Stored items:
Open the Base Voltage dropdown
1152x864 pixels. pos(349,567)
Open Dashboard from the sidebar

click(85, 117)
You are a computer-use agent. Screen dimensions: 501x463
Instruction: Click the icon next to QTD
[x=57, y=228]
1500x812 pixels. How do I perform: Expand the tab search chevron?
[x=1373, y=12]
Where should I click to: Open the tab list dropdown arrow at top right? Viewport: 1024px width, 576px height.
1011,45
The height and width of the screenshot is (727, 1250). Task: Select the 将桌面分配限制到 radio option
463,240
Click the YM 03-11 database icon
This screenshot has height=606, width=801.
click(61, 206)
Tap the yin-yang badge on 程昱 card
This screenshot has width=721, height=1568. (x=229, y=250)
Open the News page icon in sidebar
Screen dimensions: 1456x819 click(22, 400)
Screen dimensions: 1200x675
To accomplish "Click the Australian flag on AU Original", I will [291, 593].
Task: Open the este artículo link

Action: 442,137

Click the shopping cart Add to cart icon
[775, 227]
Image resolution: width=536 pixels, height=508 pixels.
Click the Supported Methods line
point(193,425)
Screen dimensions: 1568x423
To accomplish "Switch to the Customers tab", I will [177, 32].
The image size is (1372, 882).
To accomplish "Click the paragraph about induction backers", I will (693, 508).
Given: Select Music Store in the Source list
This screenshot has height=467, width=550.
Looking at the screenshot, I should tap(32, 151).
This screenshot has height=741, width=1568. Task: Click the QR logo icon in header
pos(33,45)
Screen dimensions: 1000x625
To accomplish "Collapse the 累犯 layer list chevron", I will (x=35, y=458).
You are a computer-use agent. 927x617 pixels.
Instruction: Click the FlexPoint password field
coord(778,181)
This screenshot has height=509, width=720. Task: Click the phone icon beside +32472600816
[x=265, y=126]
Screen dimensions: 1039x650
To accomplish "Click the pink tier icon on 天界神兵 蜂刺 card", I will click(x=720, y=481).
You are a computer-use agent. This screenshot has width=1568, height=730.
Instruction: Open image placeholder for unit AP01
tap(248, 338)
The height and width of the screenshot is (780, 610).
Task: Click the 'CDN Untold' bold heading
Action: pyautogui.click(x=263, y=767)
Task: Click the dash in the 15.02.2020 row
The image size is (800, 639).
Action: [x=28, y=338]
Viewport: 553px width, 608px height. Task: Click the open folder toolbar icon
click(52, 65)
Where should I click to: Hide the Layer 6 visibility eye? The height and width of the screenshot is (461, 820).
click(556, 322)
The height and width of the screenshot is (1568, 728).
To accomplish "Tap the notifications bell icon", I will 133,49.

*Exercise:* Going line by line, set down the data above exactly as given.

*Response:*
Open the Base Voltage dropdown
1152x864 pixels. pos(349,567)
Open Dashboard from the sidebar

click(85, 117)
You are a computer-use agent. Screen dimensions: 501x463
Instruction: Click the icon next to QTD
[x=57, y=228]
1500x812 pixels. How do I perform: Expand the tab search chevron?
[x=1373, y=12]
Where should I click to: Open the tab list dropdown arrow at top right? Viewport: 1024px width, 576px height.
1011,45
The height and width of the screenshot is (727, 1250). Task: Select the 将桌面分配限制到 radio option
463,240
Click the YM 03-11 database icon
This screenshot has height=606, width=801.
click(61, 206)
Tap the yin-yang badge on 程昱 card
This screenshot has width=721, height=1568. (x=229, y=250)
Open the News page icon in sidebar
Screen dimensions: 1456x819 click(22, 400)
Screen dimensions: 1200x675
To accomplish "Click the Australian flag on AU Original", I will [291, 593].
Task: Open the este artículo link

Action: 442,137

Click the shopping cart Add to cart icon
[775, 227]
Image resolution: width=536 pixels, height=508 pixels.
Click the Supported Methods line
point(193,425)
Screen dimensions: 1568x423
To accomplish "Switch to the Customers tab", I will [177, 32].
The image size is (1372, 882).
To accomplish "Click the paragraph about induction backers", I will (693, 508).
Given: Select Music Store in the Source list
This screenshot has height=467, width=550.
Looking at the screenshot, I should tap(32, 151).
This screenshot has height=741, width=1568. Task: Click the QR logo icon in header
pos(33,45)
Screen dimensions: 1000x625
To accomplish "Collapse the 累犯 layer list chevron", I will (x=35, y=458).
You are a computer-use agent. 927x617 pixels.
Instruction: Click the FlexPoint password field
coord(778,181)
This screenshot has height=509, width=720. Task: Click the phone icon beside +32472600816
[x=265, y=126]
Screen dimensions: 1039x650
To accomplish "Click the pink tier icon on 天界神兵 蜂刺 card", I will click(x=720, y=481).
You are a computer-use agent. This screenshot has width=1568, height=730.
Instruction: Open image placeholder for unit AP01
tap(248, 338)
The height and width of the screenshot is (780, 610).
Task: Click the 'CDN Untold' bold heading
Action: pyautogui.click(x=263, y=767)
Task: Click the dash in the 15.02.2020 row
The image size is (800, 639).
Action: [x=28, y=338]
Viewport: 553px width, 608px height. Task: Click the open folder toolbar icon
click(52, 65)
Where should I click to: Hide the Layer 6 visibility eye? The height and width of the screenshot is (461, 820).
click(556, 322)
The height and width of the screenshot is (1568, 728).
To accomplish "Tap the notifications bell icon", I will 133,49.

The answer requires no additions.